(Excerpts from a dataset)
◆ ◆ ◆ ◆ ◆ ◆ ◆

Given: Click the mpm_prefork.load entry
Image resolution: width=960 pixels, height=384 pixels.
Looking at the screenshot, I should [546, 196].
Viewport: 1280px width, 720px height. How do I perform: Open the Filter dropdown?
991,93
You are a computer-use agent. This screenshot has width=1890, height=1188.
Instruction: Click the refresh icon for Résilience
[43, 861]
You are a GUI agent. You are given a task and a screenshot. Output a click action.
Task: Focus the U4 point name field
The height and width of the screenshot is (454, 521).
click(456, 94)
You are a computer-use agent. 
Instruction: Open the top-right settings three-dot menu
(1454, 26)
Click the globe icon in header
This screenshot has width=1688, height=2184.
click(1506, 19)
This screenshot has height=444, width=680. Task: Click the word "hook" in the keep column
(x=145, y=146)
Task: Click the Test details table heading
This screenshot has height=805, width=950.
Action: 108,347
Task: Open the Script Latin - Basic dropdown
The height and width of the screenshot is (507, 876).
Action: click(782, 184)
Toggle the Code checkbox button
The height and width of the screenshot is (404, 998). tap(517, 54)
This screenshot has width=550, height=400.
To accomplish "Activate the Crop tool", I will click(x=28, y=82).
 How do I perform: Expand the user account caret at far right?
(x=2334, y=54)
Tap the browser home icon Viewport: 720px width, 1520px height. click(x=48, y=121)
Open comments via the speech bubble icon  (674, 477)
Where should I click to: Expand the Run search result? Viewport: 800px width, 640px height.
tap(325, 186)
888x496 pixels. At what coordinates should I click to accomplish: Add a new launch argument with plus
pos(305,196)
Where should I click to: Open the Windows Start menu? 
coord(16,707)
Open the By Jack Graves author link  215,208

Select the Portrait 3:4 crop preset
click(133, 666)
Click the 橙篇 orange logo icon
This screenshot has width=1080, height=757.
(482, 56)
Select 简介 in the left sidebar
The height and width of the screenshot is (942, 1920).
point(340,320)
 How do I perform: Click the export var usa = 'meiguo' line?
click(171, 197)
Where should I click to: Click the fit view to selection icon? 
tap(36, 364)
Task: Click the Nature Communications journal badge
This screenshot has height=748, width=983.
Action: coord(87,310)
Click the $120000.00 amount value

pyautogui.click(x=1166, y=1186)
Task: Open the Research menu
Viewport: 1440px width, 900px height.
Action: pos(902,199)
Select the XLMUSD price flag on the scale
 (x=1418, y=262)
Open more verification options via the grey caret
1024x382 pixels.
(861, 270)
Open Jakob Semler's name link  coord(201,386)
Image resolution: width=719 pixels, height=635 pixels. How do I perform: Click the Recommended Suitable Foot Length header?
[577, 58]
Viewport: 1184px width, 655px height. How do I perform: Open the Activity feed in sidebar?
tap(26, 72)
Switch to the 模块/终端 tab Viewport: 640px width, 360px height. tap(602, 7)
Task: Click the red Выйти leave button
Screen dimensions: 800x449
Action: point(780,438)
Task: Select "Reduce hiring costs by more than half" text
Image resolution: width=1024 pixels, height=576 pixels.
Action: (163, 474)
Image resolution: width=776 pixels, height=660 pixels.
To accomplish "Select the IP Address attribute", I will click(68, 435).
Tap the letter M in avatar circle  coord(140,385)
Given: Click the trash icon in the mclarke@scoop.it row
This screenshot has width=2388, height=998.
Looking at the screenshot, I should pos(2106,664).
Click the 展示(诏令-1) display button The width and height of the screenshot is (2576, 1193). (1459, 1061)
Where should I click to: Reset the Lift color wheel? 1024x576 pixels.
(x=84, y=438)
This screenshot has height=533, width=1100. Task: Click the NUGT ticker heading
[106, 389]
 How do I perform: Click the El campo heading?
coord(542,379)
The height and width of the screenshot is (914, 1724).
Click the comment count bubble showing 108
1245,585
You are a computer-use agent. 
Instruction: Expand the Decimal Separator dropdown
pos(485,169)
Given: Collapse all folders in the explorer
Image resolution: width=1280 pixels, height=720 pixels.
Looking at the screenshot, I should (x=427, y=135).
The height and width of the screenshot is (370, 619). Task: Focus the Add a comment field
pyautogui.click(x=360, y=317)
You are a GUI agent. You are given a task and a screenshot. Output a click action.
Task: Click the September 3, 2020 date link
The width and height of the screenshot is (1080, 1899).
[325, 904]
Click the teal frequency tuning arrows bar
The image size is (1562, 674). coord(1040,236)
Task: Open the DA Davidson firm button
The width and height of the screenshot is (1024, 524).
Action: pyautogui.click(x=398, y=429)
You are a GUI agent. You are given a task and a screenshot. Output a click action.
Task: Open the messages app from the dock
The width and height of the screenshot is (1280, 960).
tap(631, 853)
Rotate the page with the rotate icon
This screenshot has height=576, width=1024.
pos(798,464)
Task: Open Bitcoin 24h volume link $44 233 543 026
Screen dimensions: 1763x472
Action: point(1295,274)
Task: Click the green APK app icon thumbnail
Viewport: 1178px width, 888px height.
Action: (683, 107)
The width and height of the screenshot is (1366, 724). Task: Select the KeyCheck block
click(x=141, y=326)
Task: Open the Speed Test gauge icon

◆ ◆ ◆ ◆ ◆ ◆ ◆

Print every record above exactly as it was given.

Given: Click the mpm_prefork.load entry
Image resolution: width=960 pixels, height=384 pixels.
Looking at the screenshot, I should [546, 196].
Viewport: 1280px width, 720px height. How do I perform: Open the Filter dropdown?
991,93
You are a computer-use agent. This screenshot has width=1890, height=1188.
Instruction: Click the refresh icon for Résilience
[43, 861]
You are a GUI agent. You are given a task and a screenshot. Output a click action.
Task: Focus the U4 point name field
The height and width of the screenshot is (454, 521).
click(456, 94)
You are a computer-use agent. 
Instruction: Open the top-right settings three-dot menu
(1454, 26)
Click the globe icon in header
This screenshot has width=1688, height=2184.
click(1506, 19)
This screenshot has height=444, width=680. Task: Click the word "hook" in the keep column
(x=145, y=146)
Task: Click the Test details table heading
This screenshot has height=805, width=950.
Action: 108,347
Task: Open the Script Latin - Basic dropdown
The height and width of the screenshot is (507, 876).
Action: click(782, 184)
Toggle the Code checkbox button
The height and width of the screenshot is (404, 998). tap(517, 54)
This screenshot has width=550, height=400.
To accomplish "Activate the Crop tool", I will click(x=28, y=82).
 How do I perform: Expand the user account caret at far right?
(x=2334, y=54)
Tap the browser home icon Viewport: 720px width, 1520px height. click(x=48, y=121)
Open comments via the speech bubble icon  (674, 477)
Where should I click to: Expand the Run search result? Viewport: 800px width, 640px height.
tap(325, 186)
888x496 pixels. At what coordinates should I click to accomplish: Add a new launch argument with plus
pos(305,196)
Where should I click to: Open the Windows Start menu? 
coord(16,707)
Open the By Jack Graves author link  215,208

Select the Portrait 3:4 crop preset
click(133, 666)
Click the 橙篇 orange logo icon
This screenshot has width=1080, height=757.
(482, 56)
Select 简介 in the left sidebar
The height and width of the screenshot is (942, 1920).
point(340,320)
 How do I perform: Click the export var usa = 'meiguo' line?
click(171, 197)
Where should I click to: Click the fit view to selection icon? 
tap(36, 364)
Task: Click the Nature Communications journal badge
This screenshot has height=748, width=983.
Action: coord(87,310)
Click the $120000.00 amount value

pyautogui.click(x=1166, y=1186)
Task: Open the Research menu
Viewport: 1440px width, 900px height.
Action: pos(902,199)
Select the XLMUSD price flag on the scale
 (x=1418, y=262)
Open more verification options via the grey caret
1024x382 pixels.
(861, 270)
Open Jakob Semler's name link  coord(201,386)
Image resolution: width=719 pixels, height=635 pixels. How do I perform: Click the Recommended Suitable Foot Length header?
[577, 58]
Viewport: 1184px width, 655px height. How do I perform: Open the Activity feed in sidebar?
tap(26, 72)
Switch to the 模块/终端 tab Viewport: 640px width, 360px height. tap(602, 7)
Task: Click the red Выйти leave button
Screen dimensions: 800x449
Action: point(780,438)
Task: Select "Reduce hiring costs by more than half" text
Image resolution: width=1024 pixels, height=576 pixels.
Action: (163, 474)
Image resolution: width=776 pixels, height=660 pixels.
To accomplish "Select the IP Address attribute", I will click(68, 435).
Tap the letter M in avatar circle  coord(140,385)
Given: Click the trash icon in the mclarke@scoop.it row
This screenshot has width=2388, height=998.
Looking at the screenshot, I should pos(2106,664).
Click the 展示(诏令-1) display button The width and height of the screenshot is (2576, 1193). (1459, 1061)
Where should I click to: Reset the Lift color wheel? 1024x576 pixels.
(x=84, y=438)
This screenshot has height=533, width=1100. Task: Click the NUGT ticker heading
[106, 389]
 How do I perform: Click the El campo heading?
coord(542,379)
The height and width of the screenshot is (914, 1724).
Click the comment count bubble showing 108
1245,585
You are a computer-use agent. 
Instruction: Expand the Decimal Separator dropdown
pos(485,169)
Given: Collapse all folders in the explorer
Image resolution: width=1280 pixels, height=720 pixels.
Looking at the screenshot, I should (x=427, y=135).
The height and width of the screenshot is (370, 619). Task: Focus the Add a comment field
pyautogui.click(x=360, y=317)
You are a GUI agent. You are given a task and a screenshot. Output a click action.
Task: Click the September 3, 2020 date link
The width and height of the screenshot is (1080, 1899).
[325, 904]
Click the teal frequency tuning arrows bar
The image size is (1562, 674). coord(1040,236)
Task: Open the DA Davidson firm button
The width and height of the screenshot is (1024, 524).
Action: pyautogui.click(x=398, y=429)
You are a GUI agent. You are given a task and a screenshot. Output a click action.
Task: Open the messages app from the dock
The width and height of the screenshot is (1280, 960).
tap(631, 853)
Rotate the page with the rotate icon
This screenshot has height=576, width=1024.
pos(798,464)
Task: Open Bitcoin 24h volume link $44 233 543 026
Screen dimensions: 1763x472
Action: point(1295,274)
Task: Click the green APK app icon thumbnail
Viewport: 1178px width, 888px height.
Action: (683, 107)
The width and height of the screenshot is (1366, 724). Task: Select the KeyCheck block
click(x=141, y=326)
Task: Open the Speed Test gauge icon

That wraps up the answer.